An international team of researchers contributed to the study, which was led by scientists from the Desert Research Institute (DRI) in Nevada. The researchers analyzed multiple, deep ice cores taken from ice sheets in Greenland and Antarctica.

The study found that 15 of the 16 coldest summers recorded between 500 B.C. and A.D. 1,000 followed large volcanic eruptions. Previous ice-core timelines were off by five to 10 years in the first millennium A.D., with discrepancies beginning to accumulate from the mid-1200s. This prevented scientists from connecting volcanic eruptions with many major human events such as famine and plague.

“Using new records we are able to show that large volcanic eruptions in the tropics and high latitudes were the dominant drivers of climate variability, responsible for numerous and widespread summer cooling extremes over the past 2,500 years,” said lead author Michael Sigl, assistant research professor at DRI and a postdoctoral fellow with the Paul Scherrer Institute in Switzerland.

“These cooler temperatures were caused by large amounts of volcanic sulfate particles injected into the upper atmosphere, shielding the Earth’s surface from incoming solar radiation,” Sigl said.

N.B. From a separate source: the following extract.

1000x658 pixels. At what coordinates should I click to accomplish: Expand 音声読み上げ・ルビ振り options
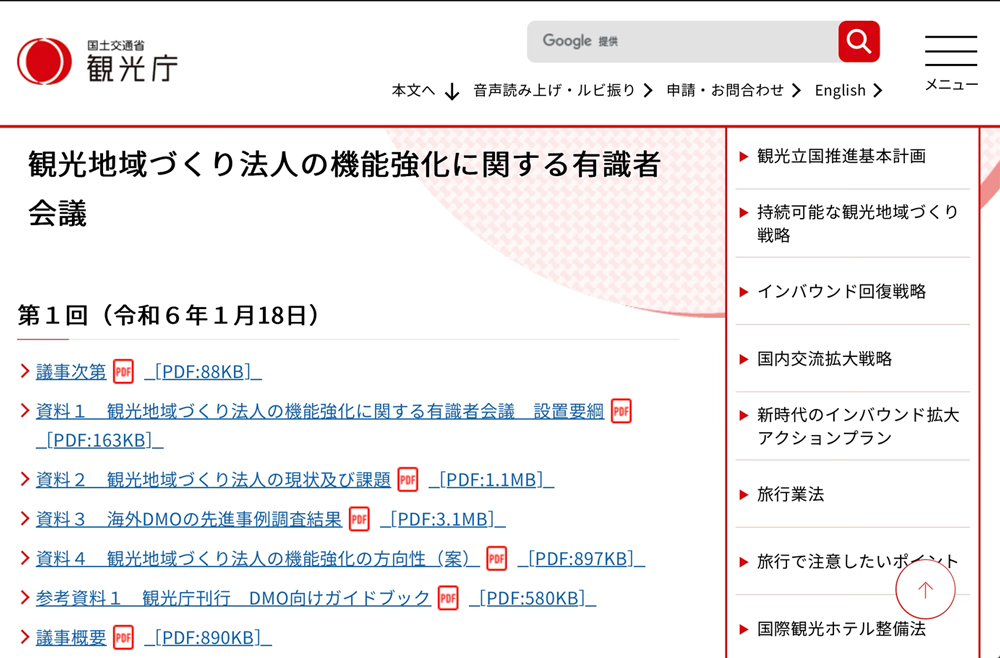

Ludlow co-designed the study and led its analysis of historical sources. The work included identifying, translating, and interpreting cryptic human observations from China, Babylon, and Europe from as early as 255 B.C., a year in which an observer in Babylon noted that the disk of the sun resembled that of the moon, indicating the presence of high altitude volcanic dust and sulfate.

Ludlow said the new timeline helps resolve the origin of one of the most dramatic climatic downturns in recent human history: A period of unusually cold summers from A.D. 536-550 in the Northern Hemisphere that likely contributed to crop failures, famines, and plague.

“Before the new chronology, there were no eruptions that could have convincingly caused such a prolonged period of climatic and social disturbance,” Ludlow said, “but with the new dating we can now identify a major eruption in the high latitudes of the Northern Hemisphere in 536, followed by another huge eruption in the tropics around c. 540. It was this double-whammy that led to such severe and prolonged impacts.”

The National Science Foundation’s Polar Program funded the research, with further contributions from funding agencies and institutions in the U.S., Belgium, Canada, China, Denmark, France, Germany, Iceland, Japan, Korea, The Netherlands, Sweden, Switzerland, and the United Kingdom.